::: Extracted text :::

Background. PPACA requires all non-exempt individuals to obtain minimum essential health coverage or pay a penalty. To encourage compliance, PPACA authorizes the IRS to provide health insurance premium tax credits to eligible individuals whose incomes are between 100 and 400 percent of the federal poverty level. Premium tax credits are, however, only available to individuals who purchase coverage through the insurance exchanges.


PPACA contemplates that states will establish their own health insurance exchanges. However, when a state fails to establish its own exchange, PPACA authorizes the federal government to set up and operate an exchange for that state.


Two sections of PPACA (that describe the process for calculating the amount of the premium tax credits and determining what months can be covered by tax credits) provide that the tax credits are available for an individual enrolled in a qualified health plan "through an exchange established by the State." IRS regulations, however, allow premium tax credits to be awarded to for health insurance coverage purchased through both state and federal insurance exchanges.


Halbig v. Burwell. In Halbig v. Burwell, a three-judge panel of the Court of Appeals for the District of Columbia invalidated the IRS regulations.

::: Excerpted records :::

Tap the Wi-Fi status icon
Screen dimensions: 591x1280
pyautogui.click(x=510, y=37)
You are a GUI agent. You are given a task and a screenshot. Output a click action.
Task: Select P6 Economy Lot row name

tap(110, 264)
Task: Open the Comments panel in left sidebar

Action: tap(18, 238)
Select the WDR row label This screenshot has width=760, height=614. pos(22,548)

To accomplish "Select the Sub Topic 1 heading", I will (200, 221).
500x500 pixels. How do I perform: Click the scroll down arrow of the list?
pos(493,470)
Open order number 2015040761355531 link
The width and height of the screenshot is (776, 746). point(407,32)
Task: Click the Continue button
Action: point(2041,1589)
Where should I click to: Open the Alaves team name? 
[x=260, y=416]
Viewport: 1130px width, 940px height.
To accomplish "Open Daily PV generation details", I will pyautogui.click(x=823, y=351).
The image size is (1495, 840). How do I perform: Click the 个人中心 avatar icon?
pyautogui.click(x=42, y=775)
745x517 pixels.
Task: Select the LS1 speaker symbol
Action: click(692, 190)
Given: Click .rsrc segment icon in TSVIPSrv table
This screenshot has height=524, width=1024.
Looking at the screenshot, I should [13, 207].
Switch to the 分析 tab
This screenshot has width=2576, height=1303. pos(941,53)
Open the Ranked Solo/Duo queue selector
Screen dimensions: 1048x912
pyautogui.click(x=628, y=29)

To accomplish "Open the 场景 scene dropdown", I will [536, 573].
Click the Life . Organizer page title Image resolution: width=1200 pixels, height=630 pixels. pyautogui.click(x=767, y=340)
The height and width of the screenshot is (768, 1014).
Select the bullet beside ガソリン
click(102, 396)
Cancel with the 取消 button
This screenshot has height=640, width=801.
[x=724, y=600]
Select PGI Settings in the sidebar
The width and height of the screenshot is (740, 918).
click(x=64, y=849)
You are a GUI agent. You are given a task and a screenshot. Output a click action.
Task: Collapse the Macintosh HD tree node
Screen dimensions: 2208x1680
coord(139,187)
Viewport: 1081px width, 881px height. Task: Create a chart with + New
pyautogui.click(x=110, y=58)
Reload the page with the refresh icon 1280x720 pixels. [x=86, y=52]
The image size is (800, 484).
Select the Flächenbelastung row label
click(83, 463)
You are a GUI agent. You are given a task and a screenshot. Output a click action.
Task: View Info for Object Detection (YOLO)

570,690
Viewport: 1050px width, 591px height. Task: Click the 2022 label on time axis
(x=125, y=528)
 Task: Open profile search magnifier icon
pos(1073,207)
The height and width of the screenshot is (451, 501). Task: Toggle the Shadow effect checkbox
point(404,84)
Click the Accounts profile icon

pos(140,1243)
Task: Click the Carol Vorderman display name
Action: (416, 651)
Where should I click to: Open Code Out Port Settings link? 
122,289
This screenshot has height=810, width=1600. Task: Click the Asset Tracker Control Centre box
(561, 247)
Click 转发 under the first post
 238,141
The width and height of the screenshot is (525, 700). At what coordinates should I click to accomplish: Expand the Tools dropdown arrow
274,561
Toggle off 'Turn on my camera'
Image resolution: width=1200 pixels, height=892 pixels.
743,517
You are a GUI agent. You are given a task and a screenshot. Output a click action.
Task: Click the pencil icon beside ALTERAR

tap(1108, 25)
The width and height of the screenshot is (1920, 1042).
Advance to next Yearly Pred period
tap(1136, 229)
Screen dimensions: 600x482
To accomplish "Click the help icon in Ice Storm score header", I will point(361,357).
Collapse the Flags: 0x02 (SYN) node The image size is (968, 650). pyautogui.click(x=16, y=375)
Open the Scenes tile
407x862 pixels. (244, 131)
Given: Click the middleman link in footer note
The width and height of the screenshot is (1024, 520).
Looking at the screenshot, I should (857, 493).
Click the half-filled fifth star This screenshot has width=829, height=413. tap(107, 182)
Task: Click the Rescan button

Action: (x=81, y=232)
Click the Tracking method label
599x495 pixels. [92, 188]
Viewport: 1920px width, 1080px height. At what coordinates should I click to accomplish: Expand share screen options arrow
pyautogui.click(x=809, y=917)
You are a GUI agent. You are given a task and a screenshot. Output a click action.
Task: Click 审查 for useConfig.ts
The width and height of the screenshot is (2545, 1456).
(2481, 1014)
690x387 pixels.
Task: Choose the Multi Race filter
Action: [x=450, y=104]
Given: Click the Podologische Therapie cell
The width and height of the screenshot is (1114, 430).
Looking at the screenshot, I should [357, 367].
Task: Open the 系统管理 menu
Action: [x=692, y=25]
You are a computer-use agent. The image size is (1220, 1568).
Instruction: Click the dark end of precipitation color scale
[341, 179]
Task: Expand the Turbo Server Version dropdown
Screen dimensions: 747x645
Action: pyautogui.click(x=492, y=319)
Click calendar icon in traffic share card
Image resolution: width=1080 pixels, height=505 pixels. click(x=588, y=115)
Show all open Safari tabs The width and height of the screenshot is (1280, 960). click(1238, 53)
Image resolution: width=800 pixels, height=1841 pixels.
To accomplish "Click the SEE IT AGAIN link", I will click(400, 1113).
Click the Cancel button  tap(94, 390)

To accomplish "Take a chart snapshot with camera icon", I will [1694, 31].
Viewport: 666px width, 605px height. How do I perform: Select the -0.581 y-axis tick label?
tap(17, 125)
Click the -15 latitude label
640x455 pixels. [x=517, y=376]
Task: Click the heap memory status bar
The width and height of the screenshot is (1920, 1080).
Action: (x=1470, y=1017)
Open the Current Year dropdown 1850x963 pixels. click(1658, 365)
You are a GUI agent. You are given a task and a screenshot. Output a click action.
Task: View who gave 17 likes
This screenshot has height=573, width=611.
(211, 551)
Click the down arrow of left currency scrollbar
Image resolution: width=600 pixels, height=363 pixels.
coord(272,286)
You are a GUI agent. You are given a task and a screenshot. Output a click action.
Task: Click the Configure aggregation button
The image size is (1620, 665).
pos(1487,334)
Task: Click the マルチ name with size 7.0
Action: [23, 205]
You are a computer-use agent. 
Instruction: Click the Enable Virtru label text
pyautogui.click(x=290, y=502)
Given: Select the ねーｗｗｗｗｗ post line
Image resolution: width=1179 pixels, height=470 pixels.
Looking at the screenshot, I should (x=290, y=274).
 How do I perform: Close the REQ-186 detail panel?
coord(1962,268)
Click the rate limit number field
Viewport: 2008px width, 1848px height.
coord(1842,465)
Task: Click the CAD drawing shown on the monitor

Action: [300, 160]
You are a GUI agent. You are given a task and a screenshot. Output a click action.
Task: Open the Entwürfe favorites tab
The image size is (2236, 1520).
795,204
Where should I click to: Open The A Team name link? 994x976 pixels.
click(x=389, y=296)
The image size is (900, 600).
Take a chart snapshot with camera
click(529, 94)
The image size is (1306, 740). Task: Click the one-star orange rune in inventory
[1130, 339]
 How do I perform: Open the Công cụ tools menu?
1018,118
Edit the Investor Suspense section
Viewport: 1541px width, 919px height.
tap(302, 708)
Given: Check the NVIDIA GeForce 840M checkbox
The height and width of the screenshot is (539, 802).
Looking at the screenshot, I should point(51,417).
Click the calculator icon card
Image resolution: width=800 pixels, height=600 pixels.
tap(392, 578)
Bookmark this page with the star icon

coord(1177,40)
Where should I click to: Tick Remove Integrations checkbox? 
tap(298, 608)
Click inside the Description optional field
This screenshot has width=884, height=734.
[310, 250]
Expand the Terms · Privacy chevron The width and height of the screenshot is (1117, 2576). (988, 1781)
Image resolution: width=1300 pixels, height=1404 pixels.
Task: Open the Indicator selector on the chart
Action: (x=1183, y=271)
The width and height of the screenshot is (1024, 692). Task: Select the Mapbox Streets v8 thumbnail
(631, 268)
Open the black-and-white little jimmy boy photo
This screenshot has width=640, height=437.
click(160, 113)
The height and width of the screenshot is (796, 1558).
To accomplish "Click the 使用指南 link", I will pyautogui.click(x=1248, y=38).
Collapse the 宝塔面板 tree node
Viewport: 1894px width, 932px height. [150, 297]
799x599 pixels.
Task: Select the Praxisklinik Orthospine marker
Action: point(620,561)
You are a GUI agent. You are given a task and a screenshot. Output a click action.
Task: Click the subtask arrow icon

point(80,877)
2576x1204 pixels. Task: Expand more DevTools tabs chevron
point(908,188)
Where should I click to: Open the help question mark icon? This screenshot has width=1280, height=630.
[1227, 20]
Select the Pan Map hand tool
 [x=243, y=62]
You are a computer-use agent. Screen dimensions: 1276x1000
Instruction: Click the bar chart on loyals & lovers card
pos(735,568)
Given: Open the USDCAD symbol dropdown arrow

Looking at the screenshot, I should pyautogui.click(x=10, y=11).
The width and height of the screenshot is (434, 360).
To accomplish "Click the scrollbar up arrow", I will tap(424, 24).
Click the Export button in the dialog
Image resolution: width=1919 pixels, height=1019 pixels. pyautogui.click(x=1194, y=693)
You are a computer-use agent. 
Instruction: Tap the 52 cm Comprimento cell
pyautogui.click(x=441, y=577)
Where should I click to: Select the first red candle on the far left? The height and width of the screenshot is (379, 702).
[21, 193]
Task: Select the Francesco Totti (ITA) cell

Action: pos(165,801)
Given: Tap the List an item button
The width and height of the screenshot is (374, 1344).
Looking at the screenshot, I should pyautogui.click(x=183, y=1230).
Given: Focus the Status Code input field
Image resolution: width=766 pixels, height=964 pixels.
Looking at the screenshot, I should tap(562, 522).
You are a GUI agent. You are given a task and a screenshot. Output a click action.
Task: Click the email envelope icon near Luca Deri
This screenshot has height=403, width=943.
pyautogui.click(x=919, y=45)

:::

## Exercise 1
Render this sentence from the passage on PPACA premium tax credits into Spanish: "PPACA contemplates that states will establish their own health insurance exchanges."
## Exercise 2
In the passage on PPACA premium tax credits, recast the paragraph beginning "Background. PPACA requires all non-exempt individuals" as a short list that keeps its main facts.
## Exercise 3
Carry the passage on PPACA premium tax credits forward from its final sentence.
These records have no connection to the passage on PPACA premium tax credits.

## Expected output 1
La PPACA prevé que los estados establezcan sus propios mercados de seguros médicos.

## Expected output 2
- PPACA requires all non-exempt individuals to obtain minimum essential health coverage or pay a penalty.
- To encourage compliance, it authorizes the IRS to give health insurance premium tax credits to eligible individuals.
- Eligible individuals have incomes between 100 and 400 percent of the federal poverty level.
- The credits are available only to those who buy coverage through the insurance exchanges.

## Expected output 3
In making this ruling, the majority observed that PPACA only authorizes a tax credit for insurance purchased through an exchange established by one of the fifty states or Washington, D.C. The majority next determined that the IRS had interpreted PPACA too broadly to authorize the tax credits for insurance purchased through an exchange established by the federal government. Accordingly, the majority ruled that a federal exchange is not an "exchange established by the State" and, as such, PPACA does not authorize the IRS to provide tax credits for insurance purchased through a federal exchange.


King v. Levy. In King v. Levy, the Court of Appeals for the Fourth Circuit upheld the IRS's premium tax credit regulations, because the authorization of these tax credits is a permissible exercise of the agency's discretion.


In reaching this determination, the court noted that it is clear the tax credits are essential to fulfilling PPACA's purpose and that Congress was aware of their importance when drafting the legislation. The court also observed that the relevant provisions of PPACA regarding the tax credit were ambiguous and that the IRS crafted a rule that ensured the tax credits' broad availability. As a result, the court determined that the IRS's regulations were a permissible interpretation of the ambiguous provisions and that it must defer to the IRS's regulatory authority to make such interpretations.


The decision in Halbig is to be reexamined by the entire District of Columbia court and, should it uphold the prior decision, this issue may make its way to the U.S. Supreme Court. In the meantime, the Obama Administration has stated that it will continue to provide tax credits in states that have federally operated exchanges.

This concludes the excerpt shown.